The film opens with U.S. Intelligence Officer Edwin T. Layton (Patrick Wilson-The Conjuring, Aquaman) speaking to Japanese Admiral Isoroku Yamamoto (Etsushi Toyokawa) in Tokyo. Admiral Isoroku laments what could bring Japan to the brink of war with the United States, which the perceptive Layton holds on to later when he is stationed in Pearl Harbor prior to its attack. Quickly we are thrust into the attack on Pearl Harbor, which Wilson’s Layton says is “the greatest intelligence failure in American history”. It is out of this failure that newly appointed Commander-in-Chief, United States Pacific Fleet Chester W. Nimitz (Woody Harrelson-Zombieland: Double Tap, Three Billboards Outside Ebbing Missouri), turns to Layton to try to find a way to take a battered fleet and turn the tide of the war.
While Midway spends a good amount of time giving the audience a look at the strategy that went into the climatic battle that will take place at Midway, it also follows the story of several Navy men who have lost friends and brothers in arms at Pearl (Harbor), and who are hungry for revenge. This is especially true for aviator Dick Best (Ed Skein- Alita: Battle Angel, Maleficent: Mistress of Evil), and Wade McClusky (Luke Evans- Beauty and the Beast (2017), Fast & Furious 6). Through the intertwining of these two threads, the story of Midway is told. There is also a strong supporting cast made up of Dennis Quaid as William ‘Bull’ Halsey, Mandy Moore as Ann Best, Aaron Eckhart as Jimmy Doolittle, and Nick Jonas as Bruno Gaido.
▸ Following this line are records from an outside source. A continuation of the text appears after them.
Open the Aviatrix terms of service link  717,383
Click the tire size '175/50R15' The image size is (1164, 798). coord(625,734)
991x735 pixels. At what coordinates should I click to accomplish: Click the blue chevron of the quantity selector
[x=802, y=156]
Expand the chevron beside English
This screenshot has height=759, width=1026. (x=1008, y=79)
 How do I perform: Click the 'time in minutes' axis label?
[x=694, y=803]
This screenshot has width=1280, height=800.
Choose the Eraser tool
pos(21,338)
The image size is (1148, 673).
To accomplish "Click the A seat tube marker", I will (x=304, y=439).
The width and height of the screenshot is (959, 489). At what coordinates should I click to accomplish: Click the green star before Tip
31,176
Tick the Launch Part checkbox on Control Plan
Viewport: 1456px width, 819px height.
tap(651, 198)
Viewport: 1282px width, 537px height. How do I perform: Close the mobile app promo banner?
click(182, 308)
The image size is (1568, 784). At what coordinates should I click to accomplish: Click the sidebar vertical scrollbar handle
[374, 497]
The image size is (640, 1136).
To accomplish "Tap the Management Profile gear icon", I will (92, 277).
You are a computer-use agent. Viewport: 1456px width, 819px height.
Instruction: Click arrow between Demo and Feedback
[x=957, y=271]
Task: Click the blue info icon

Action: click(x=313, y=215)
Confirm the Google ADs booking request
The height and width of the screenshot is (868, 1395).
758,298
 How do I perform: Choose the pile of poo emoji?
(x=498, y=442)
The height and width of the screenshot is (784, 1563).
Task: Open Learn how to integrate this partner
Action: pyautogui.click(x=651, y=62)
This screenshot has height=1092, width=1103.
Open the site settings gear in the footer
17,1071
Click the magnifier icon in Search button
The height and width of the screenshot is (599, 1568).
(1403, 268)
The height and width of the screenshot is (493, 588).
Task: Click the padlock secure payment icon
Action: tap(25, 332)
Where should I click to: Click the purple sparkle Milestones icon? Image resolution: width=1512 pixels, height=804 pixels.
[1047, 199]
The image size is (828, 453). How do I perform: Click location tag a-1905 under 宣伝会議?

While this is clearly told from the American point of view, like We Were Soldiers, and Letters from Iwo Jima before it, Midway tries to present a sympathetic view of the Japanese side of the conflict instead of simply making them the “bad guys” of the film. This provides more depth to the screenplay by Wes Tooke, which allows the character arc for Dick Best, especially, to be more meaningful. Midway is a solid enough effort from director Roland Emmerich who tends to be a director bent on spectacle over substance, especially as it relates to disasters on a grand scale (Godzilla, The Day After Tomorrow, Independence Day (both of them), White House Down).
With The Patriot, he found a strong cast with Mel Gibson, Heath Ledger, Jason Isaacs, and Tom Wilkinson, that could ground the more fantastical visuals Emmerich leans towards, to help present an entertaining tale that seemed to show he was capable of something more substantial. The Patriot, while playing loose with historical fact, did move audiences emotionally, especially when Mel Gibson was poised and ready to take his revenge. The British were the clear bad guys in that film, and very little was done to make them sympathetic. Midway improves on this imbalance, which is progress.
With Midway, Emmerich takes a further step away from spectacle and towards substance, which is positive, but retains too much of his visual flourishes and desire to make an event picture, for Midway to be grouped alongside the great World War II films of the last twenty years like Saving Private Ryan, or even Hacksaw Ridge. Of course, Midway probably isn’t trying to be, and so the comparison is unfair. Just being better than Michael Bay’s offering of Pearl Harbor is probably good enough.
Midway is not great, but it is a solid tale of what the U.S. Navy was up against in World War II, and the bravery that helped turn the tide of the war. For a world seeing nothing but bad news every time it turns on the television, Midway can maybe bring a sense of hope of what can be accomplished when Americans roll up their sleeves, put aside their differences, and refuse to be defeated. World War II revealed that character in what Tom Brokaw has dubbed “The Greatest Generation”, and maybe just the glimpse of it here in Midway can inspire another one, even if there are better cinematic expressions of it to be found in other films on World War II.